This study shows that Ad5-nCoV prime-boost vaccination elicits durable polyclonal responses with boosted neutralization against VOCs, including Omicron. From these responses, the group identified bnAbs, notably ZWD12, with broad and potent neutralization across Alpha, Beta, Gamma, Kappa, Delta, and Omicron. Despite belonging to group D (often more affected by RBD mutations), ZWD12 retained strong activity against Omicron, comparable to or better than S309 (group E), and provided complete protection in a stringent K18-hACE2 mouse challenge model both prophylactically and therapeutically. Structural analyses demonstrate that ZWD12 targets a relatively conserved RBD epitope with minimal overlap with Omicron’s mutation sites, offering a mechanistic explanation for its breadth. These findings address concerns about antibody escape by VOCs and indicate that certain group D epitopes can yield bnAbs resilient to antigenic drift, supporting their development as therapies and as templates for broad-spectrum vaccine design.

■ **QUESTIONS TO ANSWER**
**1)** Summarize the study summary above in two sentences.
**2)** According to the study summary above, why is ZWD12 able to neutralize such a broad range of variants?
**3)** Write the next part of the study summary above, continuing after its final sentence.

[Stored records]
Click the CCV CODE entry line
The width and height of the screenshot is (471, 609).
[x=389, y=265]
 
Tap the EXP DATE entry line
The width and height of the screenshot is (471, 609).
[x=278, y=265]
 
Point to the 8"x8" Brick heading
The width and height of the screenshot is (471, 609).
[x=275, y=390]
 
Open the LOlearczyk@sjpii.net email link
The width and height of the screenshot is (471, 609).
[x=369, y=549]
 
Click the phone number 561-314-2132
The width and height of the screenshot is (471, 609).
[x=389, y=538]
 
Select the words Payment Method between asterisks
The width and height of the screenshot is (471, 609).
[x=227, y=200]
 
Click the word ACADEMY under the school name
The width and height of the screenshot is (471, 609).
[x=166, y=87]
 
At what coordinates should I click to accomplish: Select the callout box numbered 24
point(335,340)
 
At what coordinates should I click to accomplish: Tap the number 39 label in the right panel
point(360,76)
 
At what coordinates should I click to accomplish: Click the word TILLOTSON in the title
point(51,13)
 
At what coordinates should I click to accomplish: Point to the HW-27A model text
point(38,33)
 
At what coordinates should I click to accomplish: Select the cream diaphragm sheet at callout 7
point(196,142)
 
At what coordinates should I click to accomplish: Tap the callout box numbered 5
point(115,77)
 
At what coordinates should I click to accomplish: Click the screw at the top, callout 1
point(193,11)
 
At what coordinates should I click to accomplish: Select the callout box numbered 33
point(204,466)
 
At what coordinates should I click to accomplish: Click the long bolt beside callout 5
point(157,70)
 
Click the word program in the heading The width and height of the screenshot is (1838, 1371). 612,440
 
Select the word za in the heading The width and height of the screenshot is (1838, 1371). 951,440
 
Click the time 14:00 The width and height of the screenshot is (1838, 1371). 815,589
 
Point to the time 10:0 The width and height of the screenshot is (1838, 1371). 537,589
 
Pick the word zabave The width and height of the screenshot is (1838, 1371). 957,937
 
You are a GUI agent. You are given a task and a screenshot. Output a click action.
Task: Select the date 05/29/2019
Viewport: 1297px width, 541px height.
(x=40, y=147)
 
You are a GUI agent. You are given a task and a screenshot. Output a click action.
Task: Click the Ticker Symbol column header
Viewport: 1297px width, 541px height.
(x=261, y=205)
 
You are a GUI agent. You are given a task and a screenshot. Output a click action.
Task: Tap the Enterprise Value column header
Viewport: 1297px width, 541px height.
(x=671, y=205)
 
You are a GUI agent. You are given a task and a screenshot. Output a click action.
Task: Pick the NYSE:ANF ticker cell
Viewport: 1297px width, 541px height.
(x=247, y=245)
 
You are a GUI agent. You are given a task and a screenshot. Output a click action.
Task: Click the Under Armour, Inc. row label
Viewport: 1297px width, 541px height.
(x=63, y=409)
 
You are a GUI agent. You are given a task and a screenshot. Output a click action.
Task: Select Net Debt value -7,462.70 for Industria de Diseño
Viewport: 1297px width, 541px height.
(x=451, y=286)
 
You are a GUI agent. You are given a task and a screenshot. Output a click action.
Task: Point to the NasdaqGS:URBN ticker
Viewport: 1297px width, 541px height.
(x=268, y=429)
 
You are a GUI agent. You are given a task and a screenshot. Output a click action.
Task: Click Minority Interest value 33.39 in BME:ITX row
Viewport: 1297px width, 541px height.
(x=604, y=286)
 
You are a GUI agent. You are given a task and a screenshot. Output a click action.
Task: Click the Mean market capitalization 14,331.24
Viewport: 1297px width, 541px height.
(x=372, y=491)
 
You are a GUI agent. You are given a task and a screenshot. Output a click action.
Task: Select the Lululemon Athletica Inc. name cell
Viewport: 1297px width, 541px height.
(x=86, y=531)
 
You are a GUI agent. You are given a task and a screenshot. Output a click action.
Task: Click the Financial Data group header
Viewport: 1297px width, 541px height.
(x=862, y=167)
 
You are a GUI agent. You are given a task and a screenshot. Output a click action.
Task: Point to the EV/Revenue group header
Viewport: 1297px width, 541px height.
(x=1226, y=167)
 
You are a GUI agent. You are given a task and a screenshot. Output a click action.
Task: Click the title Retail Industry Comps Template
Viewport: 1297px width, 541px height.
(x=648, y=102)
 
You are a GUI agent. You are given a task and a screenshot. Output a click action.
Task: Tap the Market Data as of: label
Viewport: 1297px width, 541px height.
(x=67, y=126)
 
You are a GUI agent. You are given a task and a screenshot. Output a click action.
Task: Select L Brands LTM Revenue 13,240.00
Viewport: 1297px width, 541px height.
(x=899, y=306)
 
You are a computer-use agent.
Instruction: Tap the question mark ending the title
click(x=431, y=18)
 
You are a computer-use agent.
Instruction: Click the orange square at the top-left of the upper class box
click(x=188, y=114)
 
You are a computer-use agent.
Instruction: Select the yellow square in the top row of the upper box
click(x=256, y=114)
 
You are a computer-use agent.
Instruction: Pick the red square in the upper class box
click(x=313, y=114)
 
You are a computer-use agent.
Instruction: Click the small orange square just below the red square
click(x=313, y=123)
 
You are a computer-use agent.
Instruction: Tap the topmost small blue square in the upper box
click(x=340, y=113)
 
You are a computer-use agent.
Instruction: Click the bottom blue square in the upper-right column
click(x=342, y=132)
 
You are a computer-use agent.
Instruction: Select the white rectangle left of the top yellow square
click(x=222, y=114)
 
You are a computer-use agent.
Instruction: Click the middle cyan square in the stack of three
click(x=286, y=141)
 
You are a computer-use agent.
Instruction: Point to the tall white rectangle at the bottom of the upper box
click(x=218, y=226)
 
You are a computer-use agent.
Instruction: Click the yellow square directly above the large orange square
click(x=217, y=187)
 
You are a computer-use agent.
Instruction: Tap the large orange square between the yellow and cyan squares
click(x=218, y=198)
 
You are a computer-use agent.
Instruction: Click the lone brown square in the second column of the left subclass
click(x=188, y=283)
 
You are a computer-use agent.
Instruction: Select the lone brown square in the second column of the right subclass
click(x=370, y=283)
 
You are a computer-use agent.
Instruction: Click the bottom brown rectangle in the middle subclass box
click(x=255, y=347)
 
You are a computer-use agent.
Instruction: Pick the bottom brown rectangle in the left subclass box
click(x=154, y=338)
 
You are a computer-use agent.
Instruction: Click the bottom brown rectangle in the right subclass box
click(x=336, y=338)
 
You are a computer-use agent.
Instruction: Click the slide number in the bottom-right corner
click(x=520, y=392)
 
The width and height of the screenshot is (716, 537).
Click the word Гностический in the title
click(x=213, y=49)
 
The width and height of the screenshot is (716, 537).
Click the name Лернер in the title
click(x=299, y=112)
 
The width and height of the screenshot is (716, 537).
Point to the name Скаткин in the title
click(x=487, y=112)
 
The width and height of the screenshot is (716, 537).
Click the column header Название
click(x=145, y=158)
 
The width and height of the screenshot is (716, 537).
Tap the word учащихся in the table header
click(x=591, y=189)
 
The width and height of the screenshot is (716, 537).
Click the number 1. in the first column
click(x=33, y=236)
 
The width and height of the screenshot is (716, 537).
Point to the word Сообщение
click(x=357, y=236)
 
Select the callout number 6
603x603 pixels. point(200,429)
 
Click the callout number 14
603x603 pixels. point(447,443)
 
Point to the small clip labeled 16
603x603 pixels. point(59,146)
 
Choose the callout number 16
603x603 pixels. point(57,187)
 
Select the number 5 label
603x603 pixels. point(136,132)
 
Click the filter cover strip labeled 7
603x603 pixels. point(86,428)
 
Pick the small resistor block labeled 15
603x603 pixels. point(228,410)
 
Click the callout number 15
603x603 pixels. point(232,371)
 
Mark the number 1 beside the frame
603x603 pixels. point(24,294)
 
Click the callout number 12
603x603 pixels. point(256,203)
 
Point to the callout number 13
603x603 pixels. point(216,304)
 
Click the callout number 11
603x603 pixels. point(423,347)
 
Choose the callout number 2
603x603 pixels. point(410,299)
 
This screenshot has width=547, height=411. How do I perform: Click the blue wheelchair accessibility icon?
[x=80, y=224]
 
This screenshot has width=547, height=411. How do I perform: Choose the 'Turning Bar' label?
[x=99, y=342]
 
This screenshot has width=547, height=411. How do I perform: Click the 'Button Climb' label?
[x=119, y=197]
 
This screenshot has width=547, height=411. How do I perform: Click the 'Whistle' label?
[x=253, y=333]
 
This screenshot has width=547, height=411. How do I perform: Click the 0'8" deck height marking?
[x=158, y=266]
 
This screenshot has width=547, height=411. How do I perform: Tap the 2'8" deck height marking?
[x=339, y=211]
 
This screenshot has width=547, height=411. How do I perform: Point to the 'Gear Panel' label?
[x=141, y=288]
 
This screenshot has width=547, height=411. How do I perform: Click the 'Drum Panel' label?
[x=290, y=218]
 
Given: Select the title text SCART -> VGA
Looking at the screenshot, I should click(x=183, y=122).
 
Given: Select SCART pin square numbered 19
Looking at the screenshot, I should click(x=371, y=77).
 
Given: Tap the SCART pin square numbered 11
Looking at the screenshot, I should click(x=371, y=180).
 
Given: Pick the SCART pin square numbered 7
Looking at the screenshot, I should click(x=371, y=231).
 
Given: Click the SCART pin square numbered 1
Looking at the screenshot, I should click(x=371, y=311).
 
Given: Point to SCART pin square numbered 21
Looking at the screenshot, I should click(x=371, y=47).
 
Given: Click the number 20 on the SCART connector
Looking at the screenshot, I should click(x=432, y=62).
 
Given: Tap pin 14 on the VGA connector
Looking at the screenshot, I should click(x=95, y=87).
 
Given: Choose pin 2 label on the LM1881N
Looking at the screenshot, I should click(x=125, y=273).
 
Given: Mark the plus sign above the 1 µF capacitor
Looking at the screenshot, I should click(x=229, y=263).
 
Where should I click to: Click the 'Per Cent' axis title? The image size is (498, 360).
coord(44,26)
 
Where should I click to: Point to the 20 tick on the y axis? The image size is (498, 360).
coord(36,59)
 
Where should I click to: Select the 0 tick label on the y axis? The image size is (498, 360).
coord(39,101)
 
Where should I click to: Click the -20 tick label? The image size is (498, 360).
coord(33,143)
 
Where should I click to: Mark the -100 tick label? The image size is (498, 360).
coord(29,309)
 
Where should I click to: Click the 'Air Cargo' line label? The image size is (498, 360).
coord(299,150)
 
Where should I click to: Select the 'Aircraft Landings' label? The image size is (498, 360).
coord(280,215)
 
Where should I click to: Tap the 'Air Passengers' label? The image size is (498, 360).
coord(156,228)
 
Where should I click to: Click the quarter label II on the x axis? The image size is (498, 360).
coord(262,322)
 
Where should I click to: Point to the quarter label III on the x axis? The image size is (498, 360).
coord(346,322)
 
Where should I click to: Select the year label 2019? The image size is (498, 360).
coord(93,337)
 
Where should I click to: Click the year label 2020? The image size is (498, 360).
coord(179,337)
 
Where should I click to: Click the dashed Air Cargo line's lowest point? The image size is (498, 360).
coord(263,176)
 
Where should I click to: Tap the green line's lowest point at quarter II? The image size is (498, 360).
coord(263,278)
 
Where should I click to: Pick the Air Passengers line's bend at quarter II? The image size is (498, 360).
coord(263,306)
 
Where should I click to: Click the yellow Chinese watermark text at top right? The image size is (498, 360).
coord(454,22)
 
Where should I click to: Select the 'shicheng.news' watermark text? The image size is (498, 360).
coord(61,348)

■ **RESPONSES BY ITEM NUMBER**
**1)** Ad5-nCoV prime-boost vaccination produced durable polyclonal responses with boosted neutralization against variants of concern, including Omicron, and from these responses the group identified broadly neutralizing antibodies, notably ZWD12, which neutralized Alpha, Beta, Gamma, Kappa, Delta, and Omicron. ZWD12 fully protected K18-hACE2 mice both before and after challenge and targets a relatively conserved RBD epitope, which suggests that some group D epitopes can yield antibodies resilient to antigenic drift for use in therapies and broad-spectrum vaccine design.

**2)** Structural analyses show that ZWD12 targets a relatively conserved epitope on the RBD that overlaps very little with Omicron's mutation sites. The study summary presents this as the mechanistic explanation for its breadth.

**3)**
Ad5-nCoV vaccination elicits bnAbs that evolve over time, among which ZWD12 exhibits exceptional breadth and potency against major SARS-CoV-2 VOCs, including Omicron, and confers complete protection in vivo. Cryo-EM structures map a conserved RBD epitope targeted by ZWD12 with minimal overlap with Omicron mutations, rationalizing its breadth and highlighting this site as a promising target for next-generation broadly protective vaccines and therapeutic antibody development. Future work should evaluate clinical efficacy and safety of ZWD12, monitor effectiveness against newly emerging variants, and incorporate its epitope into vaccine immunogen design strategies.